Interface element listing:
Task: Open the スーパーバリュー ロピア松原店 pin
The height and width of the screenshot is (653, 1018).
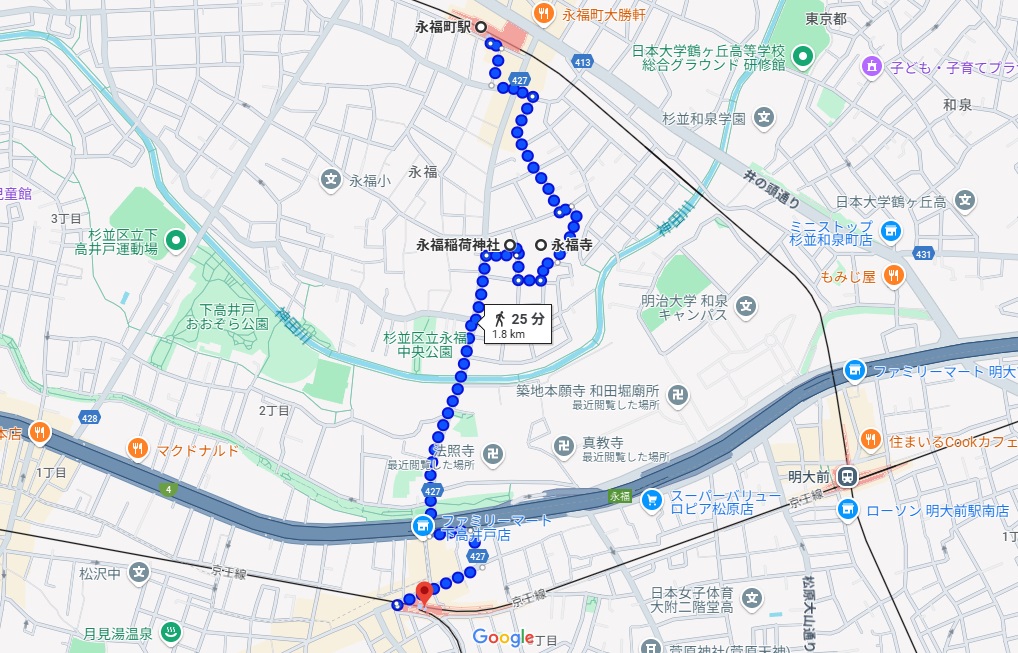Action: tap(652, 497)
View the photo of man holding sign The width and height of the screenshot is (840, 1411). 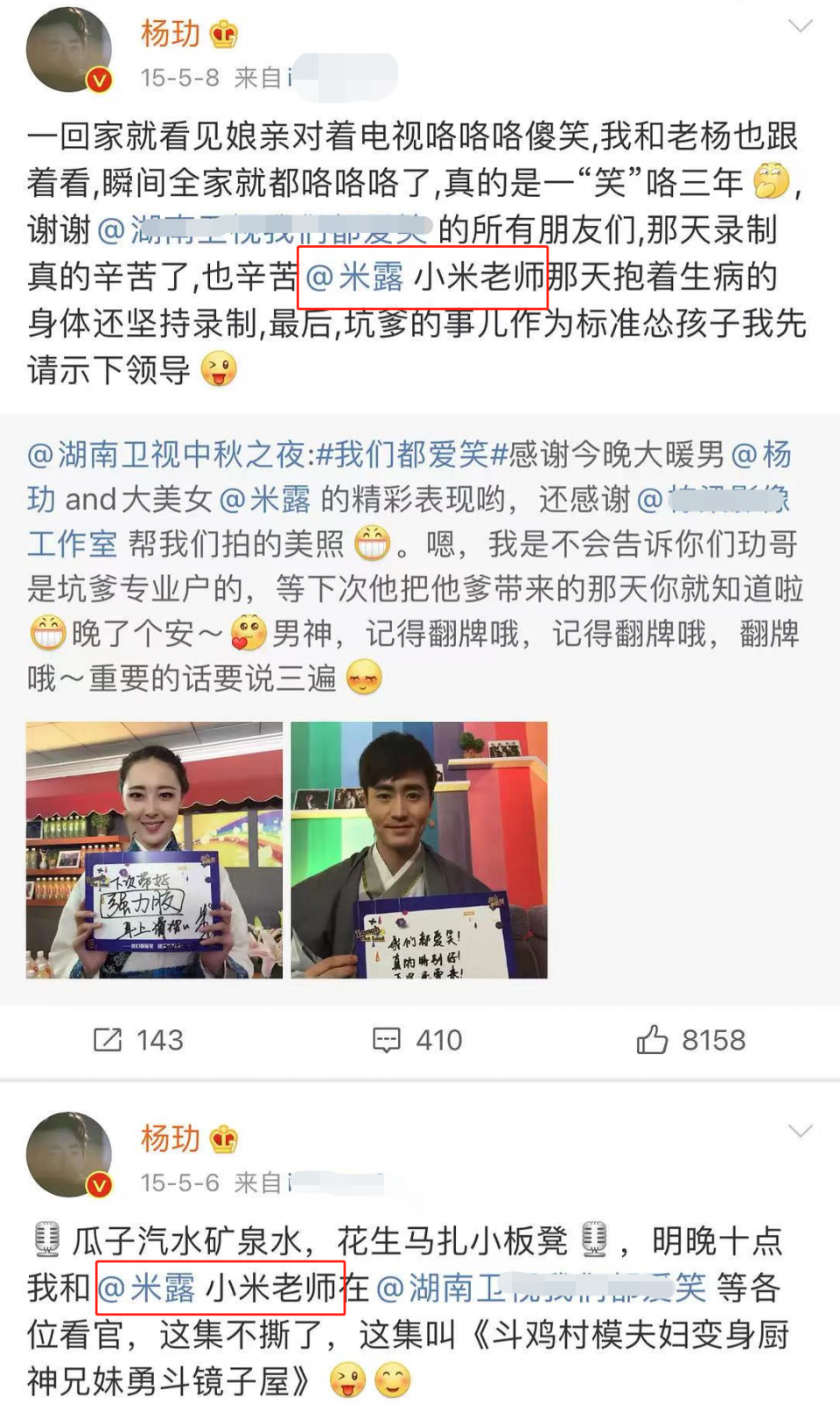[419, 849]
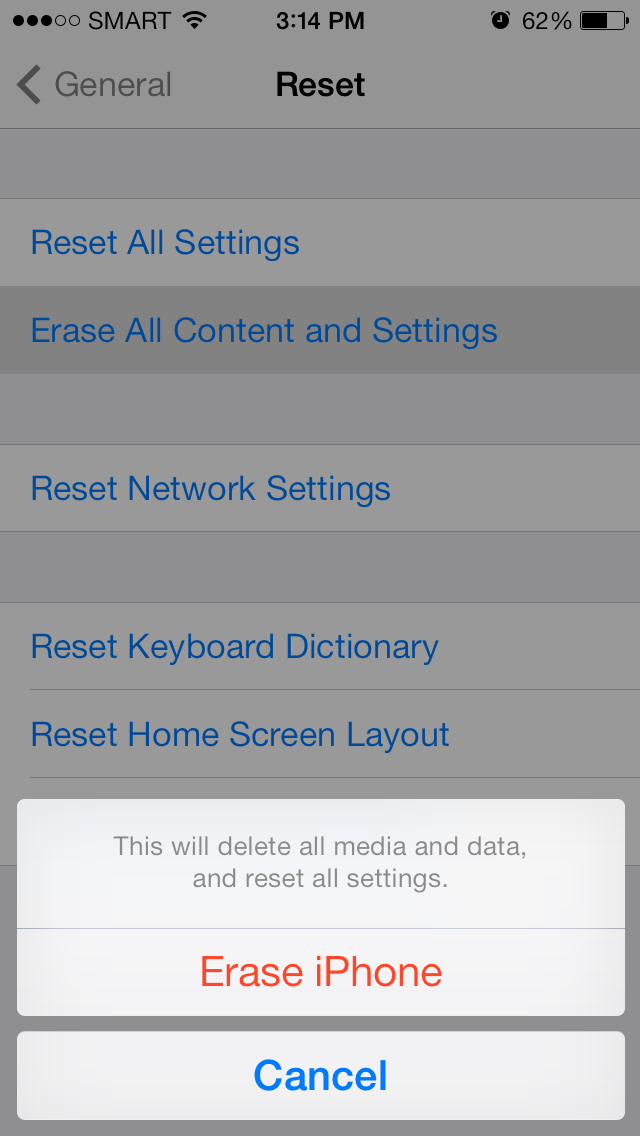Select Reset All Settings
The image size is (640, 1136).
[x=320, y=243]
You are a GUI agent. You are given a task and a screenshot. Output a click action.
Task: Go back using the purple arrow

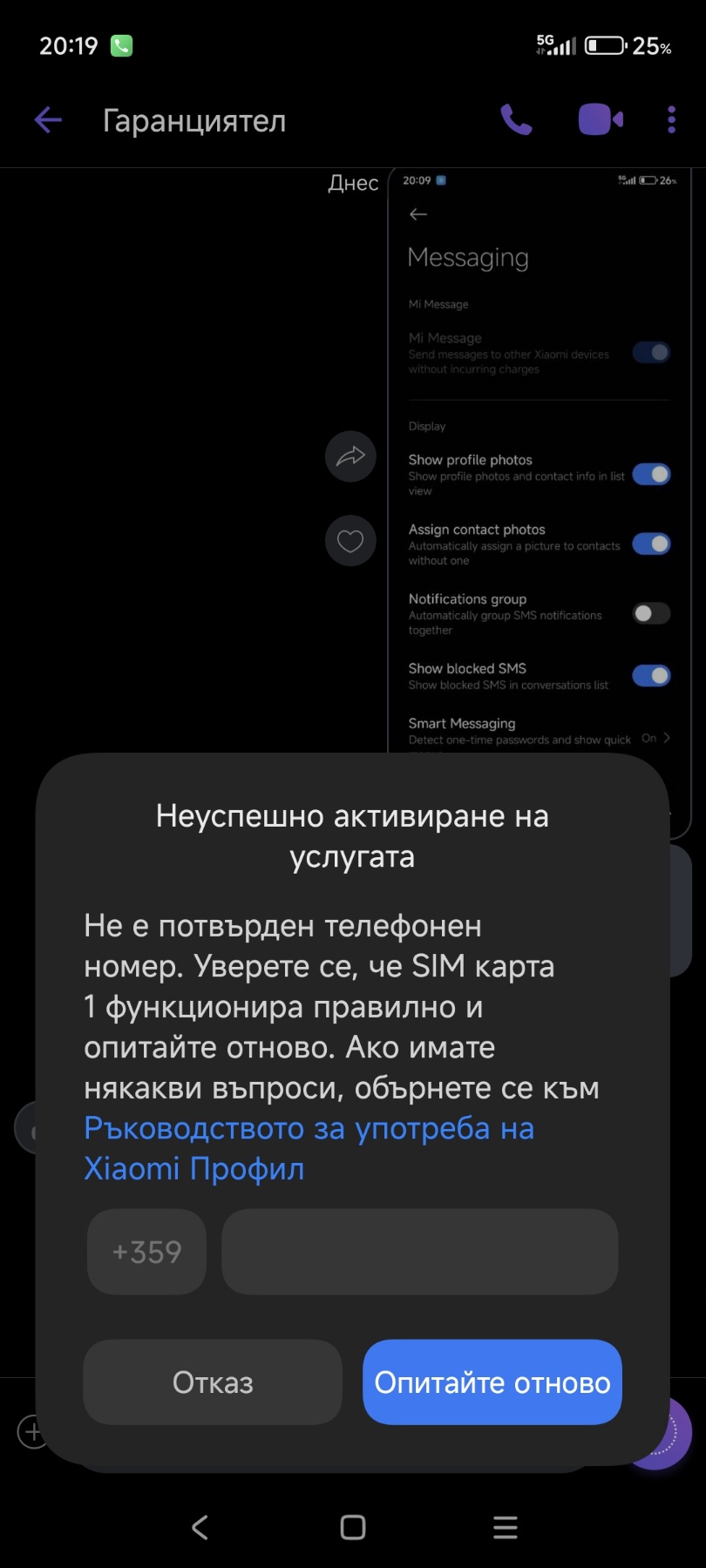pos(48,120)
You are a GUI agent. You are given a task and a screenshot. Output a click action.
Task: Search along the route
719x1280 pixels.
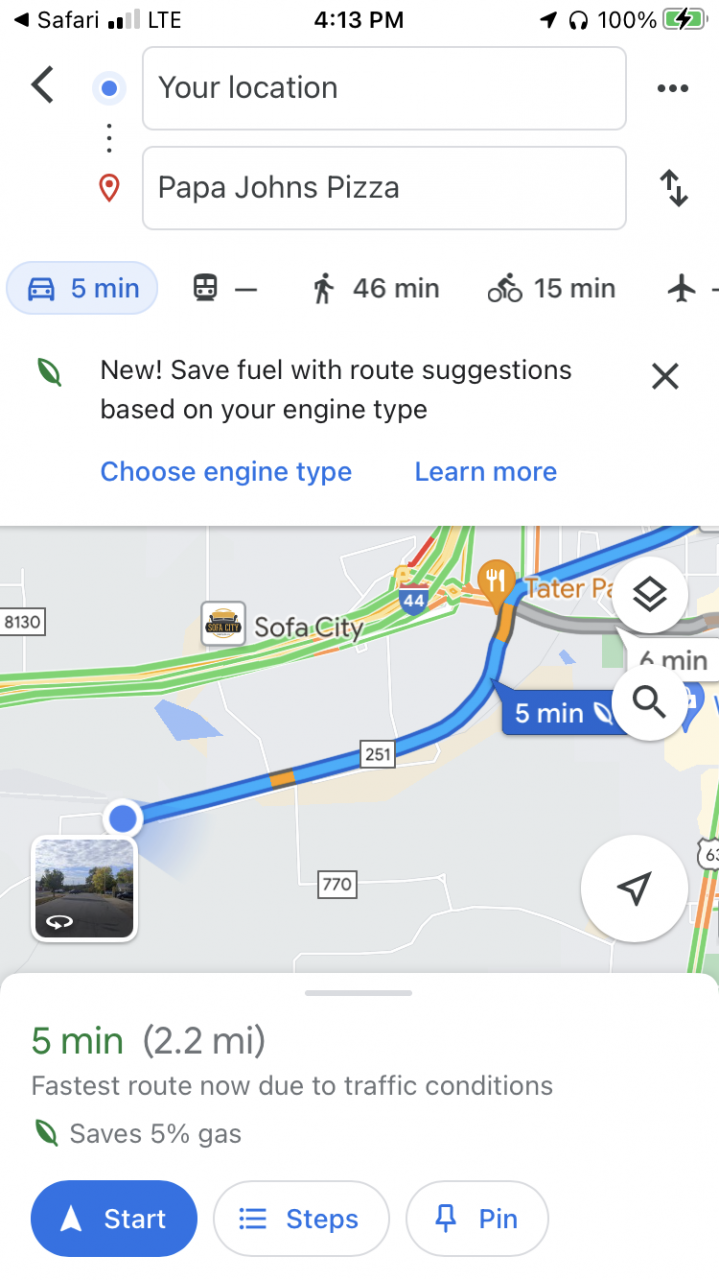tap(650, 703)
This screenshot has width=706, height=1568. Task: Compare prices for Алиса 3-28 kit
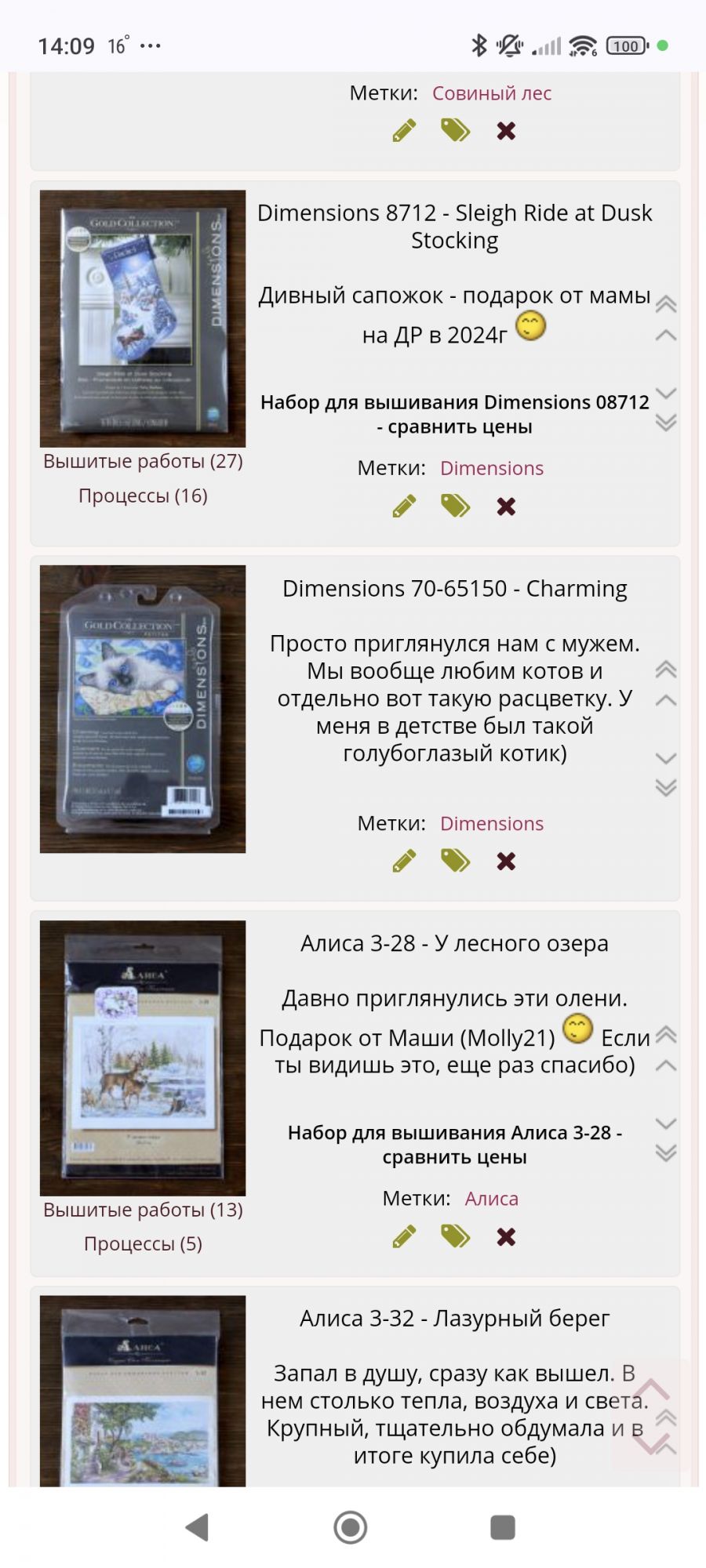point(455,1145)
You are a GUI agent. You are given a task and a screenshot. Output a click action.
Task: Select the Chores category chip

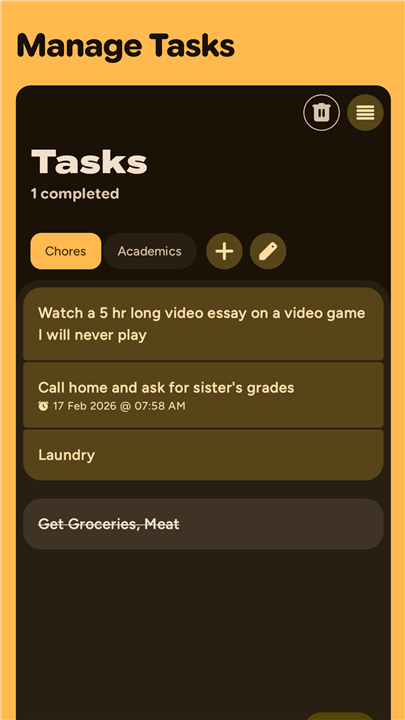pyautogui.click(x=66, y=251)
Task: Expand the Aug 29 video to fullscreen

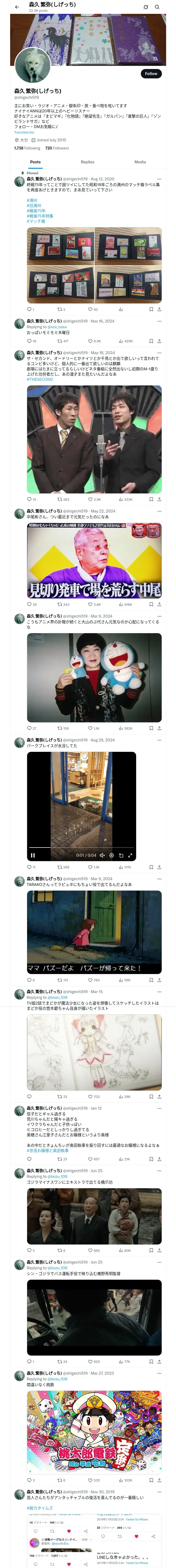Action: click(x=130, y=855)
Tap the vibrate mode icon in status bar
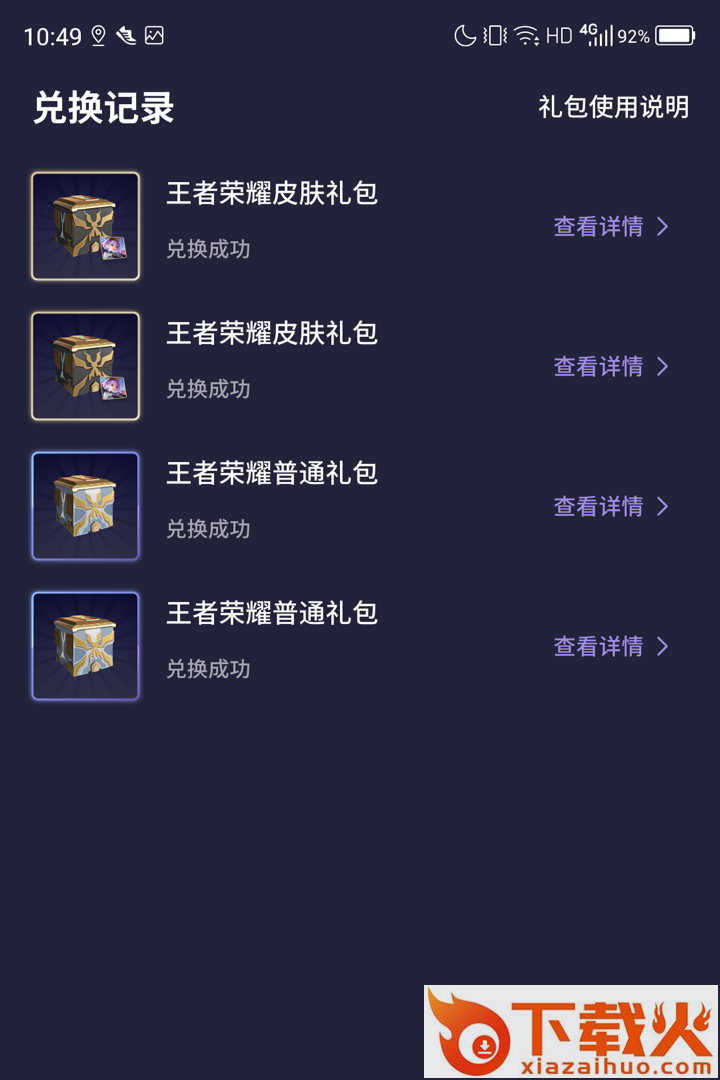The height and width of the screenshot is (1080, 720). (492, 33)
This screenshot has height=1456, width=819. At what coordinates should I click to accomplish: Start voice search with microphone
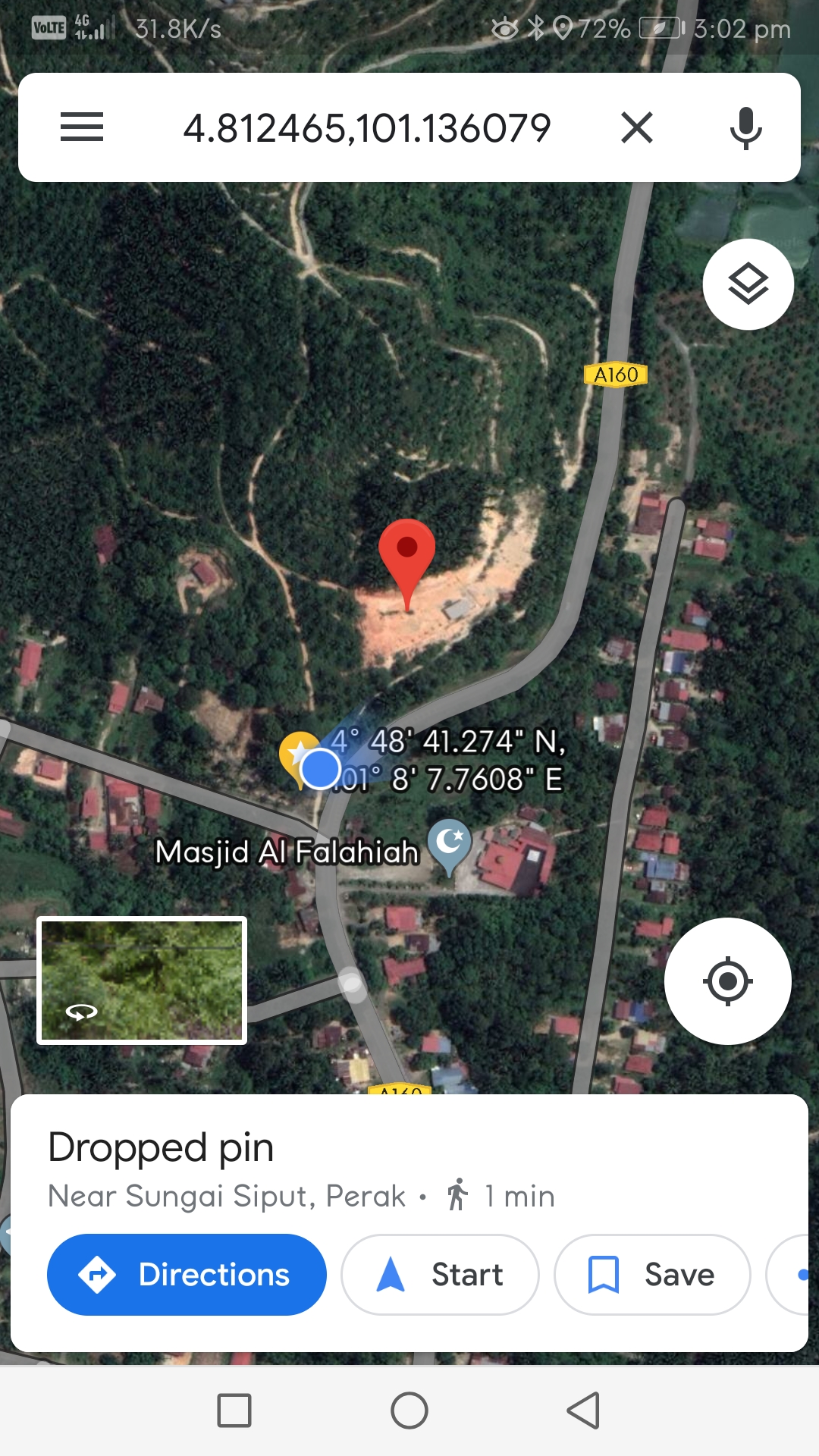[x=745, y=127]
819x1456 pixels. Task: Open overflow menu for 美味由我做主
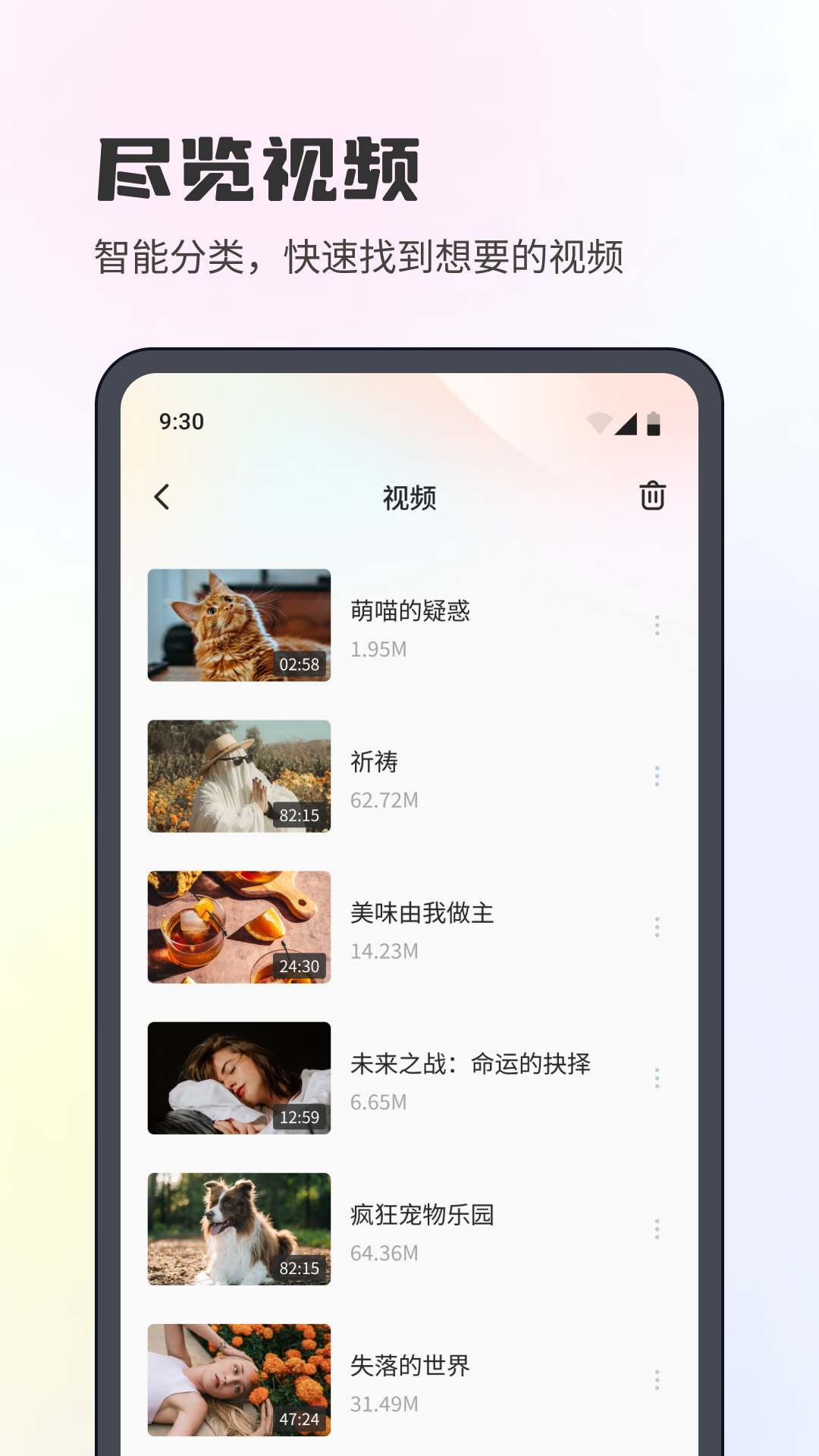point(655,927)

## Set task:
Copy the stretch from the line containing "819x1456 pixels. Task: Open" through the end of the listing word for word, leaving out the pictures.

## Response to the task:
819x1456 pixels. Task: Open overflow menu for 美味由我做主
point(655,927)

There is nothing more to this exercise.